The economic case for AI & robotics can no longer be ignored

The economic case for AI & robotics can no longer be ignored

The thought of robots lifting boxes in warehouses, building houses, or taking orders in cafes was once science fiction fantasy that lived in the minds of Hollywood screenwriters. Now, robotics, particularly humanoid robotics, are emerging as credible real-life solutions in many scenarios across society and according to NVIDIA’s Jensen Huang will become a multi-trillion global market.

Perhaps an even more interesting proposition is the convergence of robotics and artificial intelligence. What this means is that robotics represent the physical embodiment of artificial intelligence. To be more specific, this is when AI’s capabilities in reasoning, perception and decision-making are merged with machines that can move, manipulate objects and operate in real-world environments.

Instead of AI only living in software and screens, embodied AI allows intelligence to act in all types of real-world scenarios. Obvious examples are robotics being deployed in scenarios or sectors where physical work is intensive, hazardous, and difficult to staff. Think of the likes of mining, construction, logistics or agriculture – humanoid robotics can be the drillers, baggage handlers, fruit pickers, or bricklayers.

- _Exercise requirements_: Write out the article on the economic case for AI and robotics in full, word for word.

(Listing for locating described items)

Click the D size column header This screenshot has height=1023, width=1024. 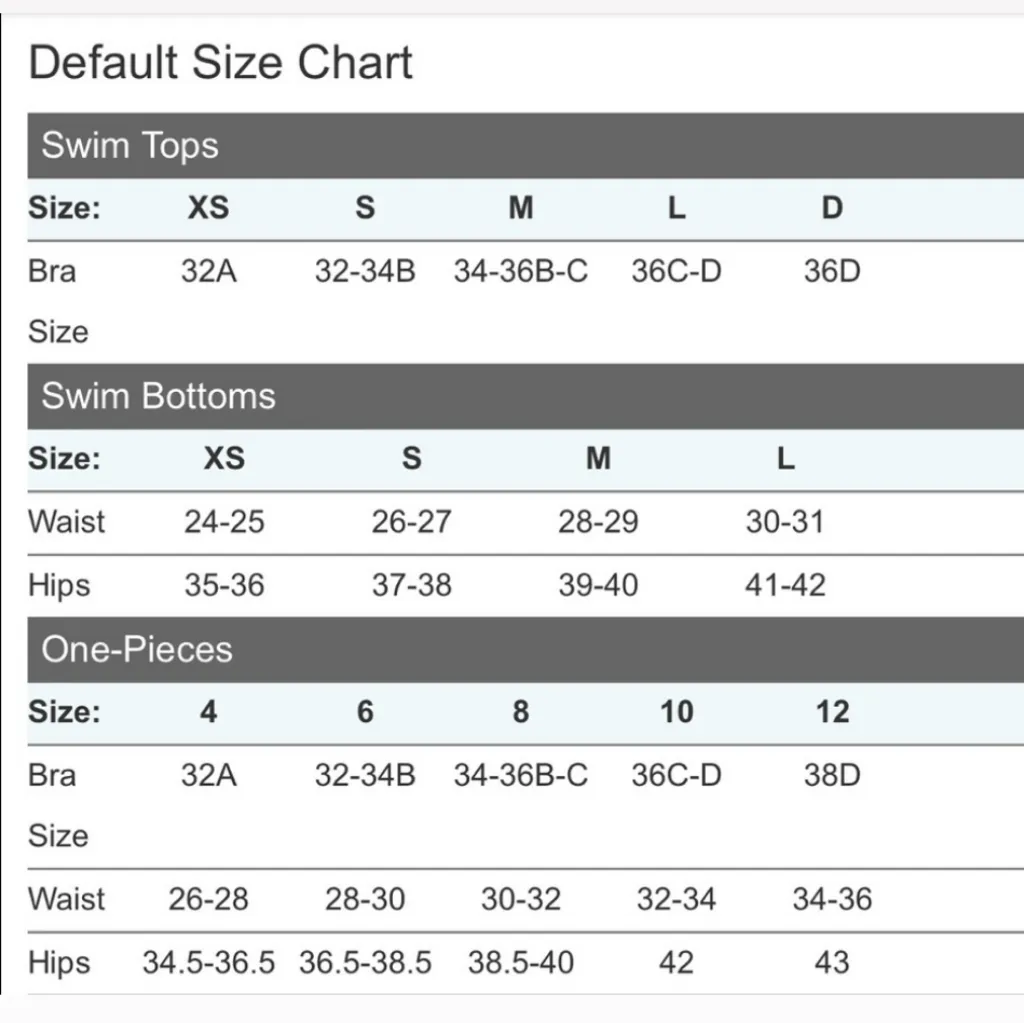point(832,208)
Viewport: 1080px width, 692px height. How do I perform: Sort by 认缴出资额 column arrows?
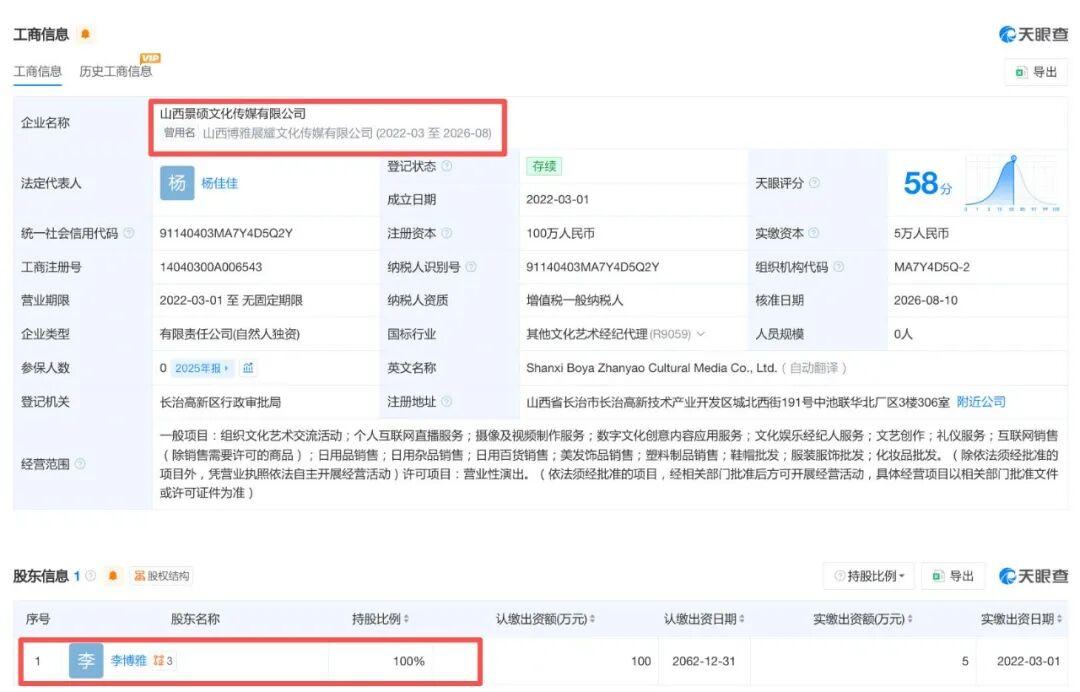click(x=592, y=619)
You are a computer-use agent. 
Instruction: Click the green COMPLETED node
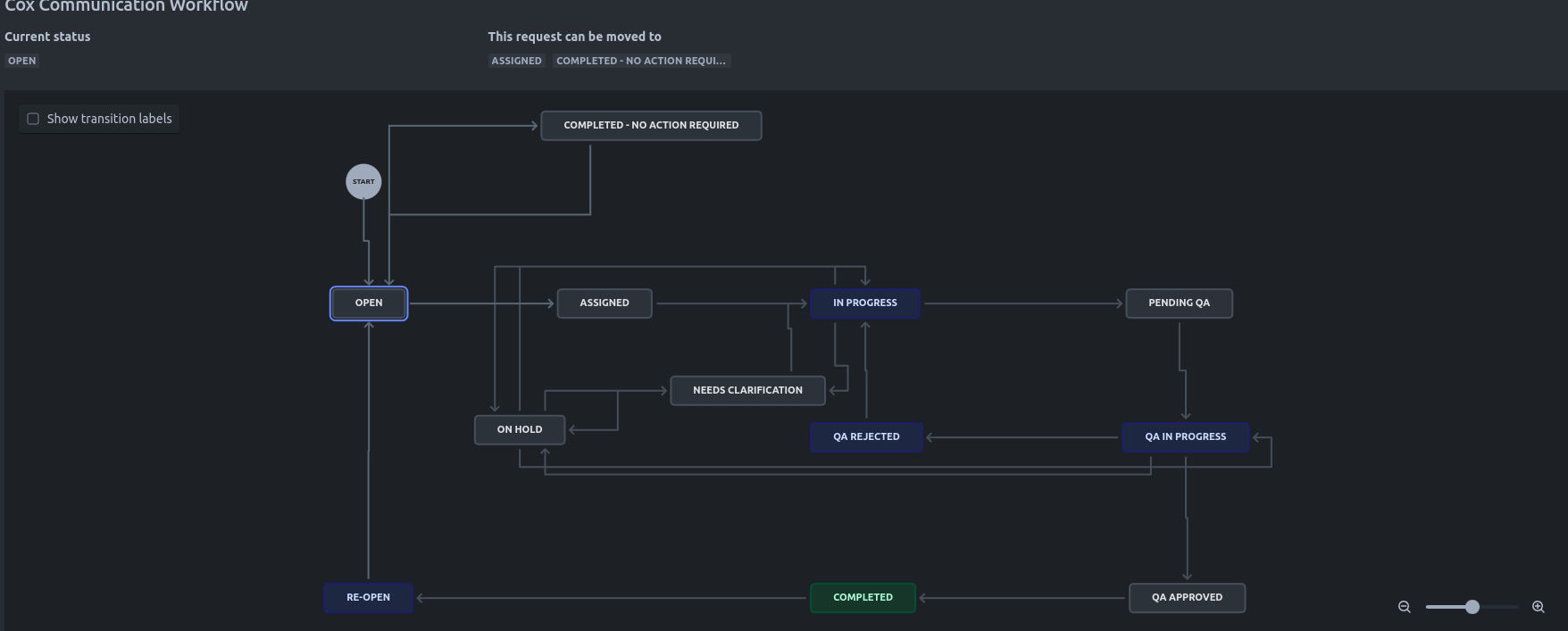(x=863, y=598)
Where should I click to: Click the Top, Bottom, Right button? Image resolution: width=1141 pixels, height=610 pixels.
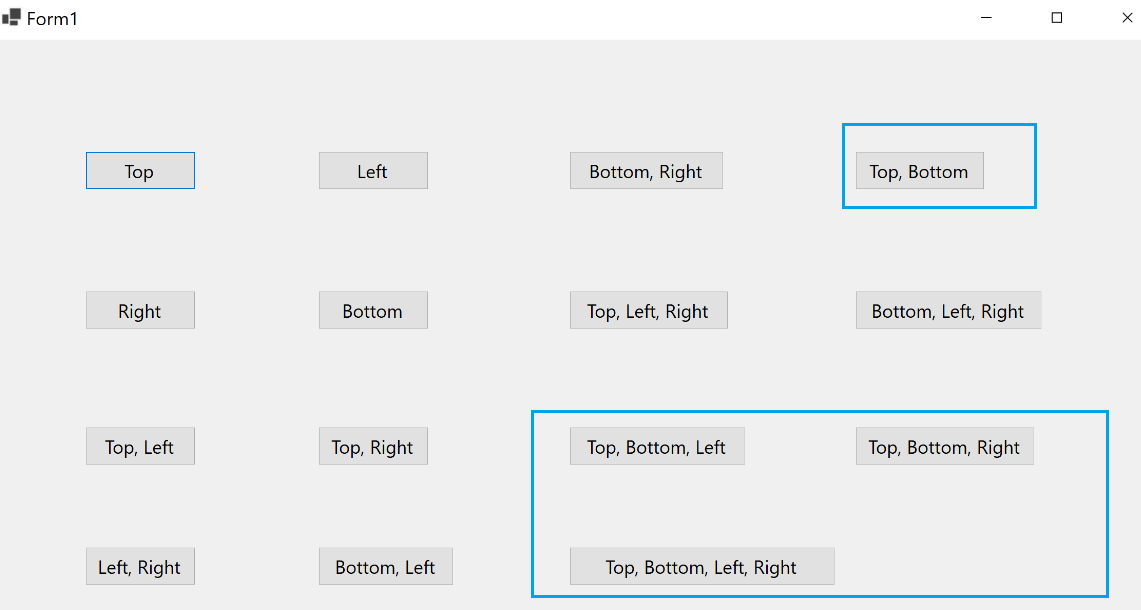(944, 446)
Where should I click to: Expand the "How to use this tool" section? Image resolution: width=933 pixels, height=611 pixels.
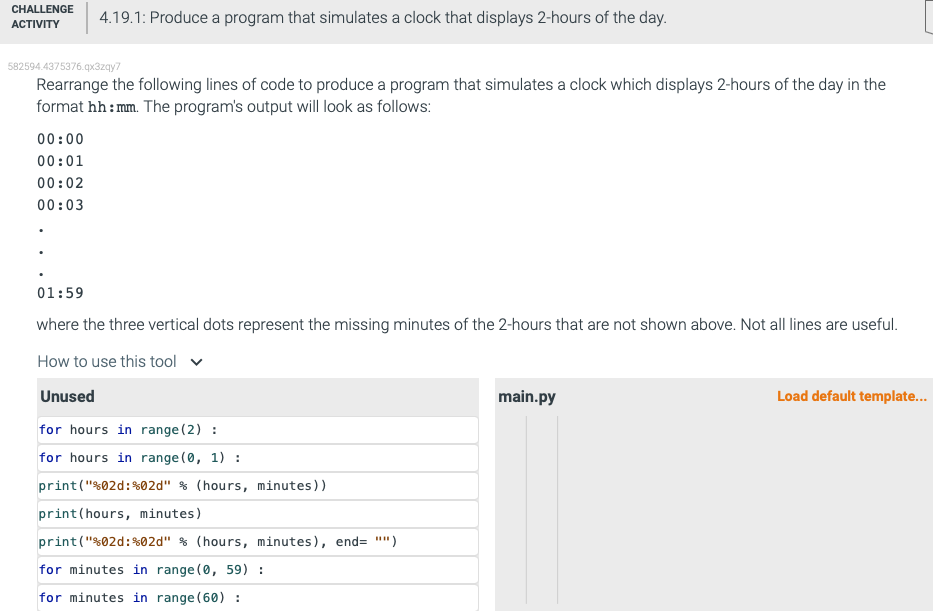(x=106, y=361)
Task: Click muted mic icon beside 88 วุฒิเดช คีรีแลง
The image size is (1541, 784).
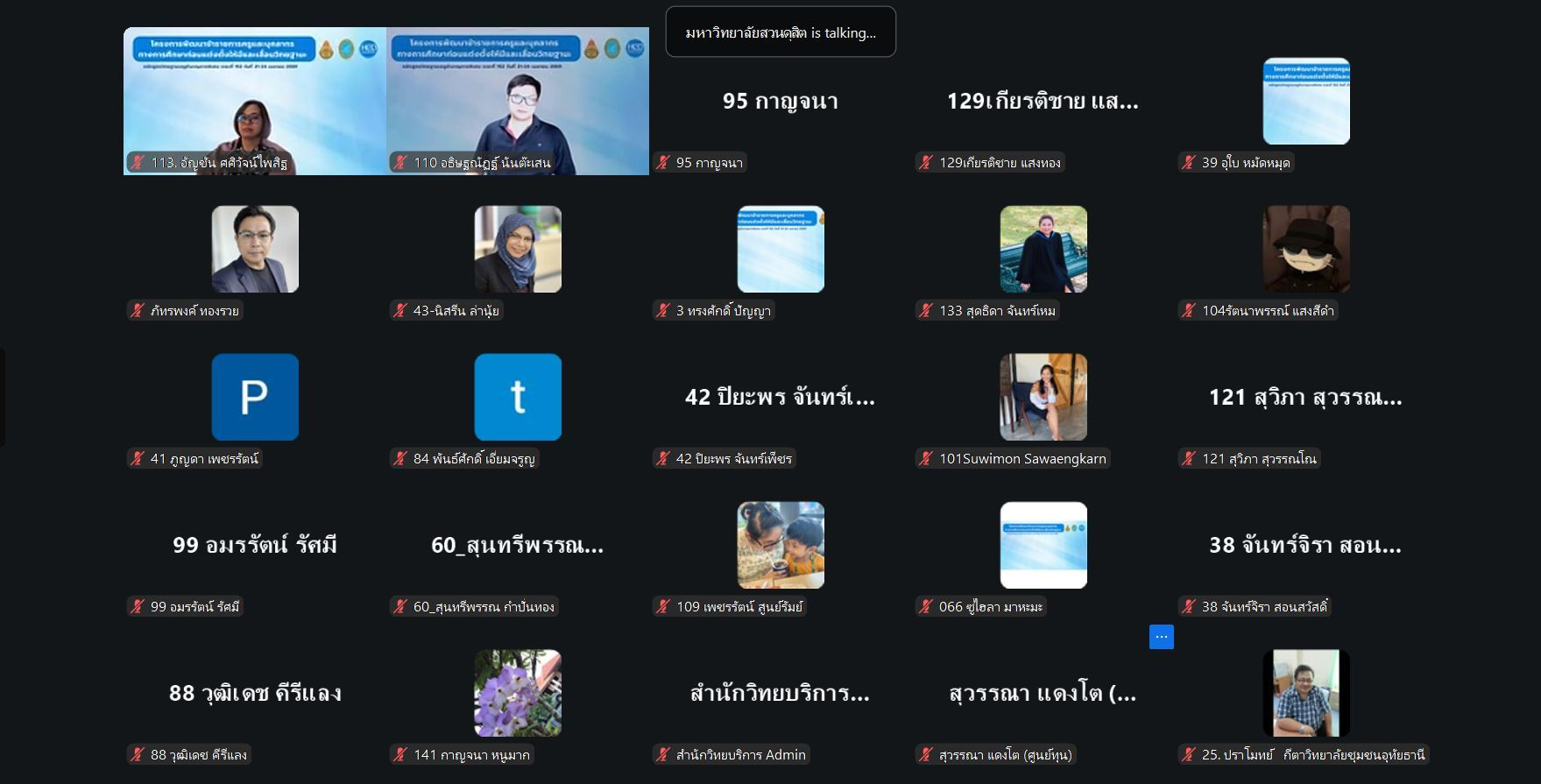Action: 138,755
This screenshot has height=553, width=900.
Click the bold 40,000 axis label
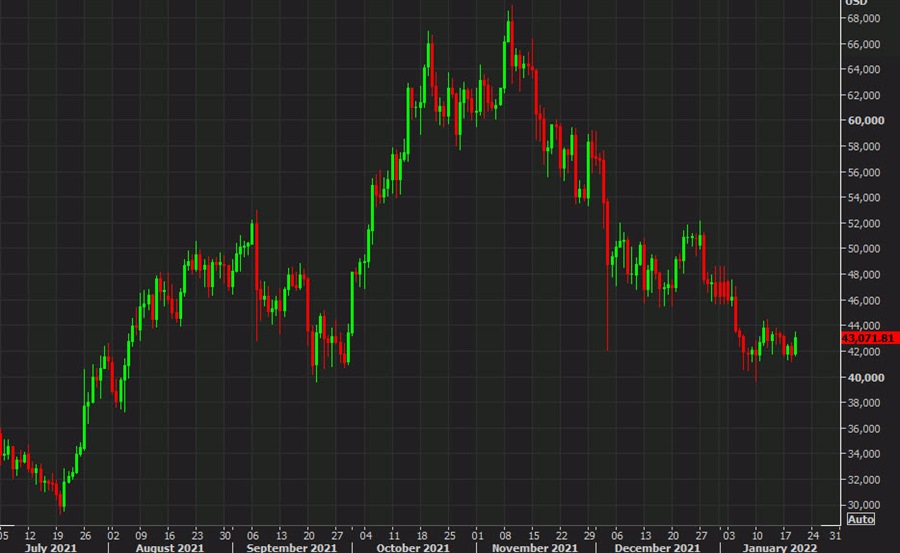[862, 378]
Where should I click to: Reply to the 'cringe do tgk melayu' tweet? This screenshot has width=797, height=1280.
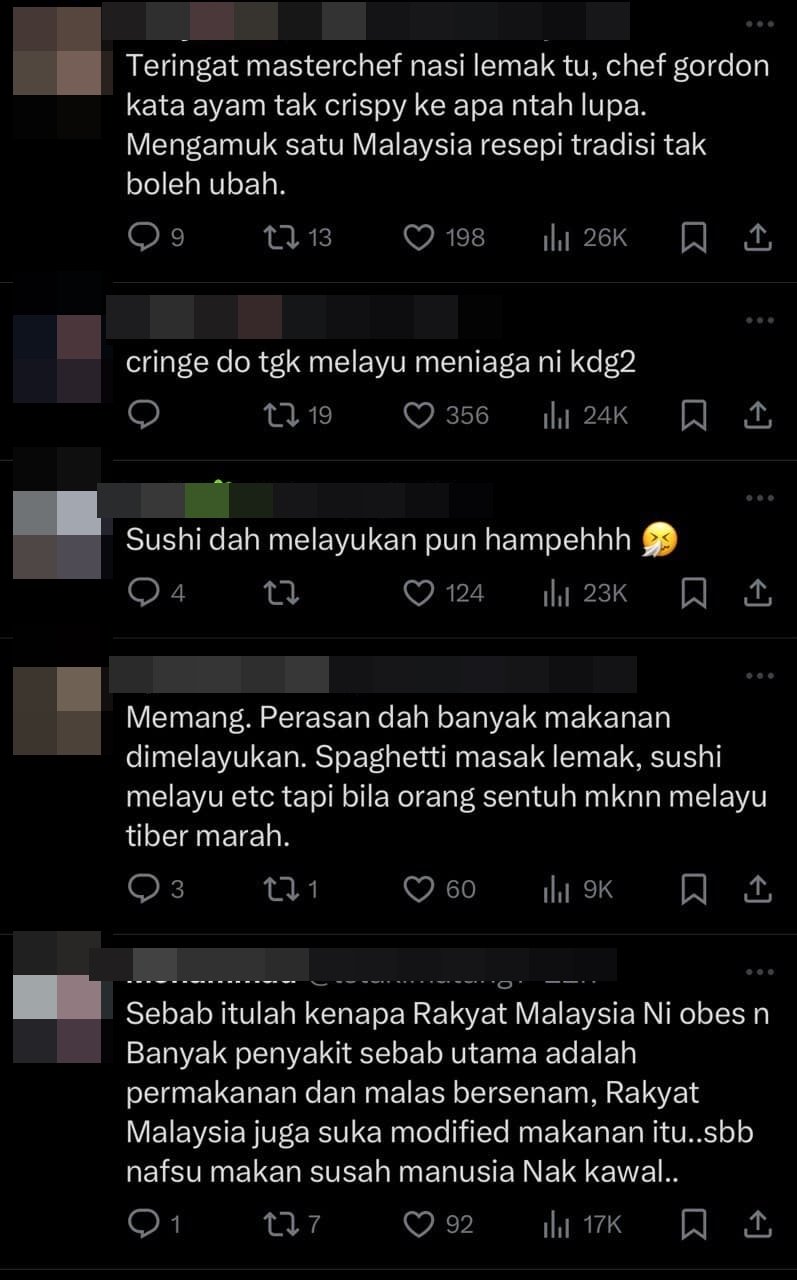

- _Solved problem_:
The economic case for AI & robotics can no longer be ignored

The economic case for AI & robotics can no longer be ignored

The thought of robots lifting boxes in warehouses, building houses, or taking orders in cafes was once science fiction fantasy that lived in the minds of Hollywood screenwriters. Now, robotics, particularly humanoid robotics, are emerging as credible real-life solutions in many scenarios across society and according to NVIDIA’s Jensen Huang will become a multi-trillion global market.

Perhaps an even more interesting proposition is the convergence of robotics and artificial intelligence. What this means is that robotics represent the physical embodiment of artificial intelligence. To be more specific, this is when AI’s capabilities in reasoning, perception and decision-making are merged with machines that can move, manipulate objects and operate in real-world environments.

Instead of AI only living in software and screens, embodied AI allows intelligence to act in all types of real-world scenarios. Obvious examples are robotics being deployed in scenarios or sectors where physical work is intensive, hazardous, and difficult to staff. Think of the likes of mining, construction, logistics or agriculture – humanoid robotics can be the drillers, baggage handlers, fruit pickers, or bricklayers.